Companies with large data warehouses often load information sets at off-peak times, such as in overnight batch jobs. But with the general availability of Business Warehouse 7.4, HANA's "smart data access" services can tap any source within or outside a company as it's needed. SAP is calling the approach an "in-memory data fabric."
The services don't actually physically move data into Business Warehouse; rather, the target sources are viewed as virtual tables. This services provide broader access to data sets, as well as the ability to keep frequently accessed information sets inside the core data warehouse while reaching out to ones that are needed only occasionally as desired.
SAP has been pushing the IQ database it gained through the acquisition of Sybase as an ideal option for coring such "cold" data sets.
Real-time data access also helps Business Warehouse users generate better BI (business intelligence) reports, said Neil McGovern, senior director of product and innovation marketing at SAP. "You're always getting the very latest data because you're reaching out to the source."
Monolithic, centralized data warehouses "are no longer viable," added Ken Tsai, vice president of HANA and data management product and innovation marketing at SAP.
Still, SAP is keen to show the scalability of HANA and Business Warehouse. SAP recently announced it had won a Guinness World Record for the largest data warehouse. It built a 12 petabyte system on Amazon Web Services spanning 111 HANA instances.
Queries on the cluster ran in 330 milliseconds, compared to 250 milliseconds for a single instance, "demonstrating the ability to scale massively with little impact on performance overhead," SAP said.
Beverage maker Molson Coors is a long-time Business Warehouse user and went live on Business Warehouse on HANA in November, said Pawel Mierski, senior BI development lead.
Molson Coors is still on version 7.3 but recently took part in a pilot project for 7.4, Mierski said.
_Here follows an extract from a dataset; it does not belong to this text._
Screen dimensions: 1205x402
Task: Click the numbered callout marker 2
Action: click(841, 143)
The newest release allows users to "model and design much quicker than before," even twice as fast as with 7.3, he said.
The company's pilot project didn't focus on real-time data loading or massive scalability, however. Rather, the project took advantage of the fact that 7.4 does away with previous versions' 60-character limitation on text fields.
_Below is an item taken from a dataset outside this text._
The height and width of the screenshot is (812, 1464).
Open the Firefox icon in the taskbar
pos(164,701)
Molson Coors contracts with a third-party vendor that collects social media feedback about the company. The information is analyzed for sentiment and then sorted into categories such as good, bad and neutral.
The 60-character limit meant Molson Coors was unable to load the social messages into Business Warehouse by their URLs in order to generate visual reports and develop KPIs (key performance indicators), leaving the company with only the .CSV file supplied by the vendor, Mierski said.